Source code for conditional_independence.ci_tests.nonparametric.kci

import numpy as np
from sklearn.preprocessing import scale
from sklearn.metrics.pairwise import euclidean_distances
import itertools as itr
from scipy.stats import gamma
from typing import Dict, Union, List
from ...utils import kernels
from ...utils import residuals


def ki_test_vector(
        Y: np.ndarray,
        X: np.ndarray,
        width_x: float = 0.,
        width_y: float = 0.,
        alpha: float = 0.05,
        gamma_approx: bool = True,
        n_draws: int = 500,
        lam: float = 1e-3,
        thresh: float = 1e-5,
        num_eig: int = 0,
        catgorical_x: bool = False
):
    """
    Test the null hypothesis that Y and X are independent

    :param Y: (n*_) matrix
    :param X: (n*_) matrix
    :param width_x: Kernel width. If 0, chosen automatically.
    :param width_y: Kernel width. If 0, chosen automatically.
    :param alpha: Significance level
    :param gamma_approx: If True, approximate the null distribution by a Gamma distribution. Otherwise, use a Monte
        Carlo approximation.
    :param n_draws:
    :param lam:
    :param thresh:
    :param num_eig:
    :return:
    """
    # === ASSIGN VARIABLES USED THROUGHOUT METHOD ===
    if X.ndim == 1:
        X = X.reshape((len(X), 1))
    if Y.ndim == 1:
        Y = Y.reshape((len(Y), 1))
    n = X.shape[0]
    if Y.shape[0] != n:
        raise ValueError("Y should have the same number of samples as X")

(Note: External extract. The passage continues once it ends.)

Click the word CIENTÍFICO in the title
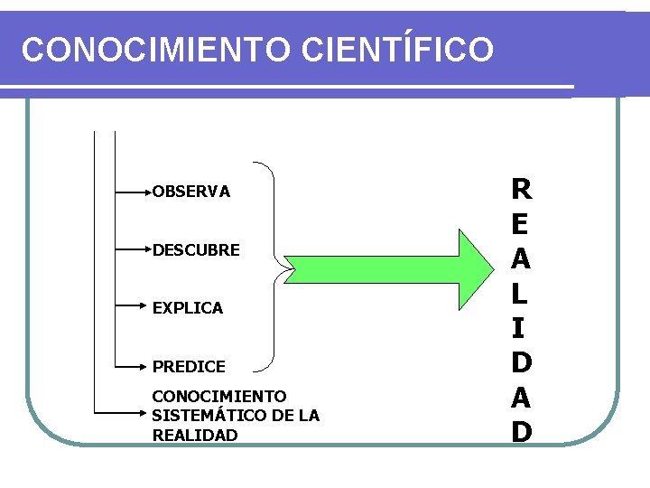tap(398, 50)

    # === CREATE KERNEL MATRICES ===
    if catgorical_x:
        kx = kernels.delta_kernel(X)
    else:
        if width_x == 0:
            width_x = np.median(euclidean_distances(X))
        X = scale(X)
        kernel_precision_x = 1 / (width_x ** 2)  # TODO: CHECK
        kx = kernels.rbf_kernel(X, kernel_precision_x)
    if width_y == 0:
        width_y = np.median(euclidean_distances(Y))
    Y = scale(Y)
    kernel_precision_y = 1 / (width_y ** 2)  # TODO: CHECK

    H = np.eye(n) - np.ones([n, n]) / n
    kx = H @ kx @ H
    ky = kernels.rbf_kernel(Y, kernel_precision_y)
    ky = H @ ky @ H

    # === COMPUTE STATISTIC ====
    statistic = np.sum(kx * ky.T) / n  # same as trace of product

    # === COMPUTE NULL DISTRIBUTION ====
    if not gamma_approx:
        raise NotImplementedError
    else:
        mean_approx = 1 / n ** 2 * np.trace(kx) * np.trace(ky)
        var_approx = 2 / n ** 4 * np.sum(kx * kx) * np.sum(ky * ky)
        # k is shape, theta is scale
        k_approx = mean_approx ** 2 / var_approx
        prec_approx = var_approx / mean_approx

        critval = gamma.ppf(1 - alpha, k_approx, scale=prec_approx)
        pval = 1 - gamma.cdf(statistic, k_approx, scale=prec_approx)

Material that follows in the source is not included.